* Stored data:
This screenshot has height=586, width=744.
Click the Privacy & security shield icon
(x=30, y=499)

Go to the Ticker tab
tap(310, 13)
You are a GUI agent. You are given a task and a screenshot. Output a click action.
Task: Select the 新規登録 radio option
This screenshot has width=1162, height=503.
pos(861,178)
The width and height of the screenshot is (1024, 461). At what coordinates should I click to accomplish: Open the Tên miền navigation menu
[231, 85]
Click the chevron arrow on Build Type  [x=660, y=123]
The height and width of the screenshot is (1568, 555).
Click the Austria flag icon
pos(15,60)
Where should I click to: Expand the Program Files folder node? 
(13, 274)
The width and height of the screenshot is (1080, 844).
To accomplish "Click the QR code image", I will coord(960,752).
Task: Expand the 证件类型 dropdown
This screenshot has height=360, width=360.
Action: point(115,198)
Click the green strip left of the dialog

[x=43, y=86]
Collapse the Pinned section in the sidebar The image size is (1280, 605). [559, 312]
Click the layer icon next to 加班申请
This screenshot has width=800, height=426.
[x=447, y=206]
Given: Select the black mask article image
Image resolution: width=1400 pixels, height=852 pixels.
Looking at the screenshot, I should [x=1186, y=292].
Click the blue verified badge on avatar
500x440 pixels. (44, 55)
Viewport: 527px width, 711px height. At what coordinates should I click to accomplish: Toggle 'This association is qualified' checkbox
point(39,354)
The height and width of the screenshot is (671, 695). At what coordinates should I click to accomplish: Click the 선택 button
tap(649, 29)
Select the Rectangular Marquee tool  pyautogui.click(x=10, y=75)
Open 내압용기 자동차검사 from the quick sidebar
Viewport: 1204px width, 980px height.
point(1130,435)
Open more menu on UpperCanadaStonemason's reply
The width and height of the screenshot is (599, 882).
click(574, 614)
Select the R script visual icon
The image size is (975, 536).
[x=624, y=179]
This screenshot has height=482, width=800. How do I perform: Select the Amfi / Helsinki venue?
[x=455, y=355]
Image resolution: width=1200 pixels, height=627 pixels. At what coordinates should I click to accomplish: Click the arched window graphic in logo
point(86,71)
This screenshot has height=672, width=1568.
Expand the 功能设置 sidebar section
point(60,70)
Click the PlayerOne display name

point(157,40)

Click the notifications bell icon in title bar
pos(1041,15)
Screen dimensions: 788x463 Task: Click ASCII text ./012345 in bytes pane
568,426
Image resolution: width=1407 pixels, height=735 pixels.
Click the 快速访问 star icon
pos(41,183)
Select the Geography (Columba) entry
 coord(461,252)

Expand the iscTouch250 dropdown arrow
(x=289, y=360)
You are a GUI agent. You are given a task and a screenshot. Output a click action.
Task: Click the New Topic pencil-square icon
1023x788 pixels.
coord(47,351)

* Work task: A word-for-word restatement of every record above is expected.

* Solution to this task:
This screenshot has height=586, width=744.
Click the Privacy & security shield icon
(x=30, y=499)

Go to the Ticker tab
tap(310, 13)
You are a GUI agent. You are given a task and a screenshot. Output a click action.
Task: Select the 新規登録 radio option
This screenshot has width=1162, height=503.
pos(861,178)
The width and height of the screenshot is (1024, 461). At what coordinates should I click to accomplish: Open the Tên miền navigation menu
[231, 85]
Click the chevron arrow on Build Type  [x=660, y=123]
The height and width of the screenshot is (1568, 555).
Click the Austria flag icon
pos(15,60)
Where should I click to: Expand the Program Files folder node? 
(13, 274)
The width and height of the screenshot is (1080, 844).
To accomplish "Click the QR code image", I will coord(960,752).
Task: Expand the 证件类型 dropdown
This screenshot has height=360, width=360.
Action: point(115,198)
Click the green strip left of the dialog

[x=43, y=86]
Collapse the Pinned section in the sidebar The image size is (1280, 605). [559, 312]
Click the layer icon next to 加班申请
This screenshot has width=800, height=426.
[x=447, y=206]
Given: Select the black mask article image
Image resolution: width=1400 pixels, height=852 pixels.
Looking at the screenshot, I should [x=1186, y=292].
Click the blue verified badge on avatar
500x440 pixels. (44, 55)
Viewport: 527px width, 711px height. At what coordinates should I click to accomplish: Toggle 'This association is qualified' checkbox
point(39,354)
The height and width of the screenshot is (671, 695). At what coordinates should I click to accomplish: Click the 선택 button
tap(649, 29)
Select the Rectangular Marquee tool  pyautogui.click(x=10, y=75)
Open 내압용기 자동차검사 from the quick sidebar
Viewport: 1204px width, 980px height.
point(1130,435)
Open more menu on UpperCanadaStonemason's reply
The width and height of the screenshot is (599, 882).
click(574, 614)
Select the R script visual icon
The image size is (975, 536).
[x=624, y=179]
This screenshot has height=482, width=800. How do I perform: Select the Amfi / Helsinki venue?
[x=455, y=355]
Image resolution: width=1200 pixels, height=627 pixels. At what coordinates should I click to accomplish: Click the arched window graphic in logo
point(86,71)
This screenshot has height=672, width=1568.
Expand the 功能设置 sidebar section
point(60,70)
Click the PlayerOne display name

point(157,40)

Click the notifications bell icon in title bar
pos(1041,15)
Screen dimensions: 788x463 Task: Click ASCII text ./012345 in bytes pane
568,426
Image resolution: width=1407 pixels, height=735 pixels.
Click the 快速访问 star icon
pos(41,183)
Select the Geography (Columba) entry
 coord(461,252)

Expand the iscTouch250 dropdown arrow
(x=289, y=360)
You are a GUI agent. You are given a task and a screenshot. Output a click action.
Task: Click the New Topic pencil-square icon
1023x788 pixels.
coord(47,351)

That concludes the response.